Comedian Rob Becker made a killing by sharply packaging such shopworn observations in the 1990s as his one-man "Defending the Caveman" toured the country and then became the longest-running solo show in Broadway history. Becker's stage persona was pretty irresistible; the writer-performer melded stereotypes and archetypes in a way that captured the country's fascination with the pop psychology of Mars-Venus bestsellers, always cheerfully making himself the butt of the joke. It was an extended "Take my wife" set for the Oprah generation.
"Caveman" lives on, but it struggles without Becker. Actor Chris Sullivan headlines the tour that's at the Rosslyn Spectrum Theatre this week, and though he's a skilled performer and reasonably adept with a punch line, he's almost too good. Sullivan has a football player's build and a Shakespearean actor's ripe voice; the microphone pinned to his shirt is overkill in the smallish Spectrum. Even wearing the sloppy Caveman outfit of faded jeans and an untucked black T-shirt, Sullivan comes across as toned and polished -- more sophisticated than he'd like you to believe. So despite the wry grins and his facility with frat-boy language, you get the impression that this is someone who would make a capable Caesar or Macbeth.
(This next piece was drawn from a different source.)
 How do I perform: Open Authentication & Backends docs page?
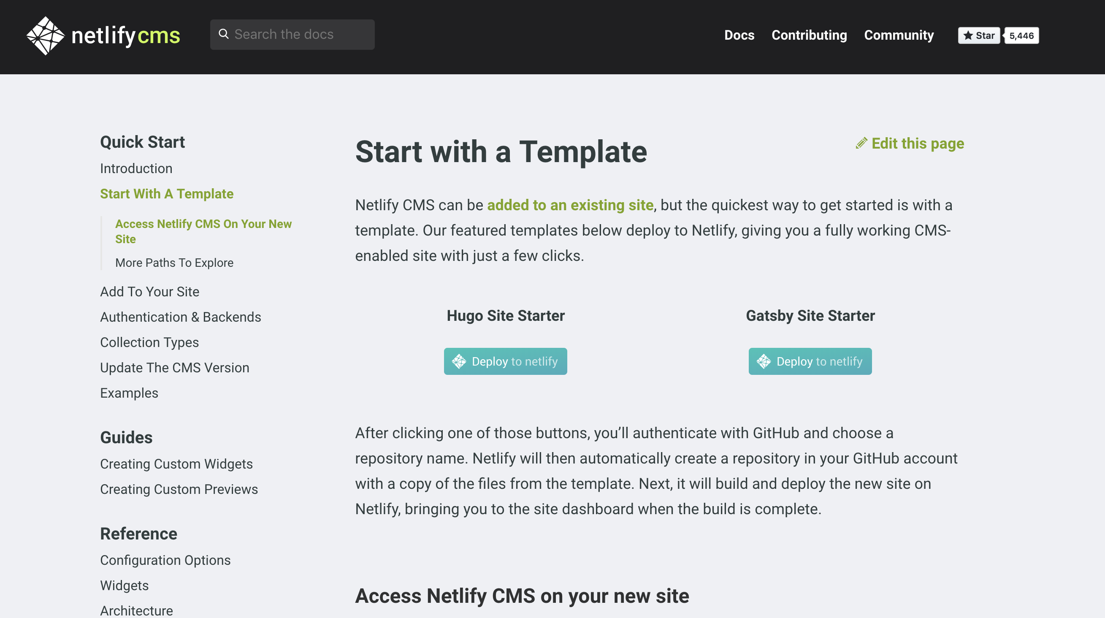coord(180,317)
That makes him slightly implausible here, for Becker's modern-day Caveman is a major boob, an apparently insensitive, inarticulate slob. He can't help it; it's in his nature. Explaining that unrefined nature, and defending it, is the whole show. Becker crudely sketches men as hunters and women as gatherers, and these characteristics are enough to get the jokes going. It explains, for instance, the essential physiological differences: men, as hunters, are endowed with spears, while women, as gatherers, are blessed with baskets.
Some of the material remains sure-fire, and Becker's explorations are not without droll insights. Yes, he renders guys as monosyllabic potty mouths obsessed with power tools and junky old cars, and the line drawing of women as adept shoppers and gossips is primitive. But primitive is the advertised point, and Becker refines his sensitivity a little by learning that women aren't just gabbing for the heck of it. "If you bond through conversation," goes one of the wide-eyed script's better lines, "then details are like little gifts you give each other."
Sullivan nicely illustrates this by turning his hands into a pair of lovingly chattering figures and watching obtusely from the outside; throughout the show, his small gestures come off well. The bigger stuff is tougher -- the steady diet of Holy Cow! expressions to the audience, broadcasting his Neanderthal astonishment at myriad distaff mysteries. He has the self-deprecation bit down pat, and under Sullivan's care the piece is still a gentle, nonthreatening artifact of affection. But his give-and-take with the Spectrum audience is stiff and unnatural; indeed, too much of his shtick has the unsettled air of appropriation. The laughs come in bunches, with arid flat spots in between, and the show never really gets rolling.
Becker, tousled and laid back, was hardly an inimitable talent onstage, so watching Sullivan go through Becker's paces isn't as unthinkable as watching someone try to do a monologue by Lily Tomlin or Spalding Gray. But it's not a clean fit: The actor is too plainly dressed in borrowed robes.